Task description
Return every line of the data below word for word, including the punctuation.

Data to process
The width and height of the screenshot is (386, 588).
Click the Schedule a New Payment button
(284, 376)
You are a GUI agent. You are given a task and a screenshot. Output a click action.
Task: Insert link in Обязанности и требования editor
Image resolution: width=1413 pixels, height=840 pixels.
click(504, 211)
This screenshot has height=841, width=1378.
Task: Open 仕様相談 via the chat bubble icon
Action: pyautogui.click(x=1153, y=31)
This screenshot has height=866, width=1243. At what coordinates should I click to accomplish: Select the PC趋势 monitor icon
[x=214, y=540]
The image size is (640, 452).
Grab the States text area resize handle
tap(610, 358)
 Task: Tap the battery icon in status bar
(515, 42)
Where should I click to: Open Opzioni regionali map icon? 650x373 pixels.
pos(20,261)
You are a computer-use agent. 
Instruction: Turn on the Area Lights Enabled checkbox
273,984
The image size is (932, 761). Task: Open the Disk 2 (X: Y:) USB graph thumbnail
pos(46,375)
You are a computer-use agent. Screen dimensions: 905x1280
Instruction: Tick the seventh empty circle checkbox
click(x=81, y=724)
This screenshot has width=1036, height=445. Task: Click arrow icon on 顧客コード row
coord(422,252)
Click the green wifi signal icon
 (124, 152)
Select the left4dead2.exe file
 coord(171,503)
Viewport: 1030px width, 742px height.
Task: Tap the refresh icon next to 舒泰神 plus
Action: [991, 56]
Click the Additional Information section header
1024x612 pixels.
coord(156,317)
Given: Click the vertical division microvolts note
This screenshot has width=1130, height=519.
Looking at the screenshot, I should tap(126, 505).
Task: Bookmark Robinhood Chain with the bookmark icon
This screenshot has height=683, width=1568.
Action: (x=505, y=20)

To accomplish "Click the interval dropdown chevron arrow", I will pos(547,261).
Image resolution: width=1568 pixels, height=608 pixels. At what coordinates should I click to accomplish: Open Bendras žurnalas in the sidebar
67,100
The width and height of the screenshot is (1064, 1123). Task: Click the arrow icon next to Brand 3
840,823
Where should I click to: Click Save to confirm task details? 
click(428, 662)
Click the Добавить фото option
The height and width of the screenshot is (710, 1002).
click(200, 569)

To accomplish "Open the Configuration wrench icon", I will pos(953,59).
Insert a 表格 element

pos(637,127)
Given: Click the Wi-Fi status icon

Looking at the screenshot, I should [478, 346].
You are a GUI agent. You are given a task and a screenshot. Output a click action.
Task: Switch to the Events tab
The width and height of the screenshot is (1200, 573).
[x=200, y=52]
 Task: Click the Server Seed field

Answer to this exercise
The width and height of the screenshot is (386, 588).
Click the Schedule a New Payment button
(284, 376)
You are a GUI agent. You are given a task and a screenshot. Output a click action.
Task: Insert link in Обязанности и требования editor
Image resolution: width=1413 pixels, height=840 pixels.
click(504, 211)
This screenshot has height=841, width=1378.
Task: Open 仕様相談 via the chat bubble icon
Action: pyautogui.click(x=1153, y=31)
This screenshot has height=866, width=1243. At what coordinates should I click to accomplish: Select the PC趋势 monitor icon
[x=214, y=540]
The image size is (640, 452).
Grab the States text area resize handle
tap(610, 358)
 Task: Tap the battery icon in status bar
(515, 42)
Where should I click to: Open Opzioni regionali map icon? 650x373 pixels.
pos(20,261)
You are a computer-use agent. 
Instruction: Turn on the Area Lights Enabled checkbox
273,984
The image size is (932, 761). Task: Open the Disk 2 (X: Y:) USB graph thumbnail
pos(46,375)
You are a computer-use agent. Screen dimensions: 905x1280
Instruction: Tick the seventh empty circle checkbox
click(x=81, y=724)
This screenshot has width=1036, height=445. Task: Click arrow icon on 顧客コード row
coord(422,252)
Click the green wifi signal icon
 (124, 152)
Select the left4dead2.exe file
 coord(171,503)
Viewport: 1030px width, 742px height.
Task: Tap the refresh icon next to 舒泰神 plus
Action: [991, 56]
Click the Additional Information section header
1024x612 pixels.
coord(156,317)
Given: Click the vertical division microvolts note
This screenshot has width=1130, height=519.
Looking at the screenshot, I should tap(126, 505).
Task: Bookmark Robinhood Chain with the bookmark icon
This screenshot has height=683, width=1568.
Action: (x=505, y=20)

To accomplish "Click the interval dropdown chevron arrow", I will pos(547,261).
Image resolution: width=1568 pixels, height=608 pixels. At what coordinates should I click to accomplish: Open Bendras žurnalas in the sidebar
67,100
The width and height of the screenshot is (1064, 1123). Task: Click the arrow icon next to Brand 3
840,823
Where should I click to: Click Save to confirm task details? 
click(428, 662)
Click the Добавить фото option
The height and width of the screenshot is (710, 1002).
click(200, 569)

To accomplish "Open the Configuration wrench icon", I will pos(953,59).
Insert a 表格 element

pos(637,127)
Given: Click the Wi-Fi status icon

Looking at the screenshot, I should [478, 346].
You are a GUI agent. You are given a task and a screenshot. Output a click action.
Task: Switch to the Events tab
The width and height of the screenshot is (1200, 573).
[x=200, y=52]
 Task: Click the Server Seed field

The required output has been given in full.